▶ _GIVEN DATA_:

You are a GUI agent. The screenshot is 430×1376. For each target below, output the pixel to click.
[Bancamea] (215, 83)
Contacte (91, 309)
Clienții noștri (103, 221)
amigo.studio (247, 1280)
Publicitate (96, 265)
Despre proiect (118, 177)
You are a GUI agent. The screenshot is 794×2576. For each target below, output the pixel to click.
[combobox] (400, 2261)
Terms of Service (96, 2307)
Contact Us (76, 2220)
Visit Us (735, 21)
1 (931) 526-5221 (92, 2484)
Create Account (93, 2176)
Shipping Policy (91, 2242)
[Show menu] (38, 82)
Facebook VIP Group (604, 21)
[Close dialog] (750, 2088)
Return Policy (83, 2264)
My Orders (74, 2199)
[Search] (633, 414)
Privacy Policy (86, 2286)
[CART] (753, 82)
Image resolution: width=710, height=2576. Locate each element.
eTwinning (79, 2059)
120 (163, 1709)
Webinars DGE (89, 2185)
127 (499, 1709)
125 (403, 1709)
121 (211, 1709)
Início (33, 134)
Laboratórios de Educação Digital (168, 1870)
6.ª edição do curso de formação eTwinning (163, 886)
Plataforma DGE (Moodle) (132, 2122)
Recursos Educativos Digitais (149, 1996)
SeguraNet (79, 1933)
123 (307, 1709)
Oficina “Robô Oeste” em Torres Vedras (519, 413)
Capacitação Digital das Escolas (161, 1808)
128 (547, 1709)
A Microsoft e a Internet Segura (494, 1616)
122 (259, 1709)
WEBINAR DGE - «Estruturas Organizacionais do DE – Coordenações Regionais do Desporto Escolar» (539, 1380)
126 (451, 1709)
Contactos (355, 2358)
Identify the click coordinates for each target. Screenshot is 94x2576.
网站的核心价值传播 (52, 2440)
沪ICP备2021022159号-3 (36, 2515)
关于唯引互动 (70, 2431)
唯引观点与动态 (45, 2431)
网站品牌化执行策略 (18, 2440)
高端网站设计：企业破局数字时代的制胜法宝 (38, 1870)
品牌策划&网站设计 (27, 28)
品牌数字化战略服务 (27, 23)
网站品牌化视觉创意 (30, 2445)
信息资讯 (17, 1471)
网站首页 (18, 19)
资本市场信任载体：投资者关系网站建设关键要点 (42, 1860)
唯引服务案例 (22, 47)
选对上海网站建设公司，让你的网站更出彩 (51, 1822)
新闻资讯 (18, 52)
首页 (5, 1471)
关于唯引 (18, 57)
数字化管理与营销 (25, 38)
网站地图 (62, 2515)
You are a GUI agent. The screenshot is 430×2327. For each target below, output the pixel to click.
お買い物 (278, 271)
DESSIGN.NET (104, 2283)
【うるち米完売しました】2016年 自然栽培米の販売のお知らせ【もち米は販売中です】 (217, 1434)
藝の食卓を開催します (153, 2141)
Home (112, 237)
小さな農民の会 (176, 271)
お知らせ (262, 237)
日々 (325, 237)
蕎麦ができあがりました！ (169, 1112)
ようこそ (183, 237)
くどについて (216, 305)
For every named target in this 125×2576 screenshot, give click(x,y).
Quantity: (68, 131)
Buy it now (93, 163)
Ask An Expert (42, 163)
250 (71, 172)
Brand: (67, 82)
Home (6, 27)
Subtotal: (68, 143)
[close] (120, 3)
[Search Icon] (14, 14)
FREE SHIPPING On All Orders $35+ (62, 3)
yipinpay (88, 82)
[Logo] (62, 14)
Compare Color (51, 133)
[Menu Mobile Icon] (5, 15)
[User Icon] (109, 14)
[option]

▶ _WORK TASK_: The lines to copy are those above that contain the string "agent".

▶ _YOUR SOLUTION_:
You are a GUI agent. The screenshot is 430×1376. For each target below, output the pixel to click.
You are a GUI agent. The screenshot is 794×2576. For each target below, output the pixel to click.
You are a GUI agent. The screenshot is 430×2327. For each target below, output the pixel to click.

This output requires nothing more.